Friday 10 October 2014

Deepening Insurance Penetration Through Financial Inclusion

Rosemary Onuora
The Nigerian insurance market is currently ranked 60th in the world. However, the Nigerian government envisions an insurance industry that can rank amongst the twenty largest markets in the world by the year 2020.
According to experts, achieving these goals will mean the insurance industry wholly embracing financial inclusion as well as developing the technical capacities to meet the emerging challenges of financial inclusion and micro-insurance. Hence, this therefore calls for more dynamic strategies to deepen insurance reach amongst the vast populace.
According to Commissioner for Insurance, Mr. Fola Daniel, insurers must change their marketing strategy; product design and packaging must change; approach to policyholders and their complaints must change and all hands must be on deck to ensure that the message of insurance is taken to the grassroots.
Daniel said, "If we must move the insurance market from its present level to an optimal pedestal within the financial services sector, then there must also be a consensus on how best to tackle the challenges. We have a lot to offer but we seem not to be taking advantage of the huge potential before us. The fundamentals for thriving insurance industry are there in the country -a vast population, an active economy and a well-capitalised industry."
The insurance Commissioner noted that the microinsurance sector around the world has grown rapidly over the past 10 years and is expected to double by 2020, producing coverage for over one billion people. Thus, with the right products, microinsurance would herald the much desired quantum leap in the industry. This significant growth brings new and exciting innovations in products addressing health, agriculture and property insurance, Daniel said.
Daniel also said that value-added aftersales services, especially efficient and timely claims settlement will aid the quest of repositioning the insurance industry as the pivot of economic growth and enhanced development.
Meanwhile, contained in the communiqué of its 2014 insurance educational conference, the Chartered Insurance Institute of Nigeria, CIIN, stated that the arms of the industry should set up a committee with the role of developing a more dynamic strategy in deepening insurance contribution to the nation's GDP in line with the rebasing of the economy as the current contribution of insurance to the economy is too low to be meaningful.

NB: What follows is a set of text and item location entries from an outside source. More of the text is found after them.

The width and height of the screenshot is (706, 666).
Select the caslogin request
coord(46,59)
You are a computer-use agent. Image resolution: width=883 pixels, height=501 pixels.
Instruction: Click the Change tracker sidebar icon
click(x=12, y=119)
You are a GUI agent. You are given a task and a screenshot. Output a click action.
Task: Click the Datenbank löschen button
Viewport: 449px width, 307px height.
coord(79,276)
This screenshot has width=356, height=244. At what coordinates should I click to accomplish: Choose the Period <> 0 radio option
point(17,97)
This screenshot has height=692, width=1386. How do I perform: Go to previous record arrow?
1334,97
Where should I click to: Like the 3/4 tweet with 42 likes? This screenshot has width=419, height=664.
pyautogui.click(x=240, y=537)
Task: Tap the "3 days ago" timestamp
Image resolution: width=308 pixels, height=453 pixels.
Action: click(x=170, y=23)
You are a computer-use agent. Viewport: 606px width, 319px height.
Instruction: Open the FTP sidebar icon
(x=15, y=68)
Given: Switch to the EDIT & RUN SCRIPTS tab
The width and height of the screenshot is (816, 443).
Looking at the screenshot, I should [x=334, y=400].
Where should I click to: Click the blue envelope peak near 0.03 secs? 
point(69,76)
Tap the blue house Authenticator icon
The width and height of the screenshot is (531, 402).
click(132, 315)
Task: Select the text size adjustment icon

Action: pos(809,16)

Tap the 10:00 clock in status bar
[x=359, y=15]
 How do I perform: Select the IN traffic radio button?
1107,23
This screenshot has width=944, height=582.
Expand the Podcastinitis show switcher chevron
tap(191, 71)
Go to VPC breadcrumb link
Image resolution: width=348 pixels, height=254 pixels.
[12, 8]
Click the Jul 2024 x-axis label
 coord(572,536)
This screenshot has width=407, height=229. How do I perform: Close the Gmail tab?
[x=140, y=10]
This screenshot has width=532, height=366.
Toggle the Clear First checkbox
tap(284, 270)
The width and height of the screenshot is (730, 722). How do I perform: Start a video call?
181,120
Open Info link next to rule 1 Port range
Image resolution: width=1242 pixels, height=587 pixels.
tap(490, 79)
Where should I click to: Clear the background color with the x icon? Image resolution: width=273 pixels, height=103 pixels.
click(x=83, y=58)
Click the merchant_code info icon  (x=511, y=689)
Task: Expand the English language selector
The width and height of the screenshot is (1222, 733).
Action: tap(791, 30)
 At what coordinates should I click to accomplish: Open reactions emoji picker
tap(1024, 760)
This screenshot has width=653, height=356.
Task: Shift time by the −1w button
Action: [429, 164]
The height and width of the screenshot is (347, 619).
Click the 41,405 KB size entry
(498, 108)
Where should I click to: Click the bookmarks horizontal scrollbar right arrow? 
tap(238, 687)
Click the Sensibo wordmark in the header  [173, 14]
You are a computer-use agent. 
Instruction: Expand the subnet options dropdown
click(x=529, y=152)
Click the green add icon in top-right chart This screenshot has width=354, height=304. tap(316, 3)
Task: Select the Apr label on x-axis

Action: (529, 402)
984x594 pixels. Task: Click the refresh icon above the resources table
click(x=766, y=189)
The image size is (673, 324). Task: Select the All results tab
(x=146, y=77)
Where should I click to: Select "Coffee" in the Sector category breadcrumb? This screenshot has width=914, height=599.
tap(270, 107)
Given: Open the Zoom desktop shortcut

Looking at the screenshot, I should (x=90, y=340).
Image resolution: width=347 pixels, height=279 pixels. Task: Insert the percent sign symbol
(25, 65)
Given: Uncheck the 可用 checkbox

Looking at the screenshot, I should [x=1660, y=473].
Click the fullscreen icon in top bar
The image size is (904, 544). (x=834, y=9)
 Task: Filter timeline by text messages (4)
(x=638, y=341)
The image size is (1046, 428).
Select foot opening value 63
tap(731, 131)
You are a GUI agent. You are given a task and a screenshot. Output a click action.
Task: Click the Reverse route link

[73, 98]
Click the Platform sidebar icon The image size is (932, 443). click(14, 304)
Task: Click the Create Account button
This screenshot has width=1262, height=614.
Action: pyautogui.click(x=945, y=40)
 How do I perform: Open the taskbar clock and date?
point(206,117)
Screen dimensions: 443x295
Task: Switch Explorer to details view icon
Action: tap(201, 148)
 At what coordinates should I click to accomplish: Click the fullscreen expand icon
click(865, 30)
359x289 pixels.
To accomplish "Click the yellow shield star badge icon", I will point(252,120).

According to the CIIN, the functions of the Nigerian Insurance Industry Consultative Council should be extended to include that of serving as a lobby group for the industry as well as a platform for the pooling together of resources for the development of the Nigerian insurance market.
The CIIN also stated that the Nigerian insurance industry should key into the government's policy of promoting financial literacy through aggressively promoting micro insurance and takaful insurance products while market operators should put in place machinery for growing the insurance business in Nigeria through service centred mass production of insurance products and mass marketing of the products.
The CIIN also stated that insurance operators should work hard towards discouraging weak governance and transparency in their operations especially in the area of poor quality and timeliness of accounting and disclosures.
According to the CIIN, financial inclusion is achieved when adults have easy access to broad range of financial products designed according to their needs and provided at affordable cost. To this regard, the Nigerian insurance industry operators should work towards developing programmes that will facilitate insurance literacy among the publics.
"People are the most important assets of an organisation and as such, the trade arms of the industry should through the process of self regulation, persuade their members to regularly develop this asset in the organisation for the good of the entire industry," CIIN stated.
While condemning the existence of fake insurance market in the country, the CIIN asked the National Insurance Commission and the law enforcement agency to work towards the elimination of the market.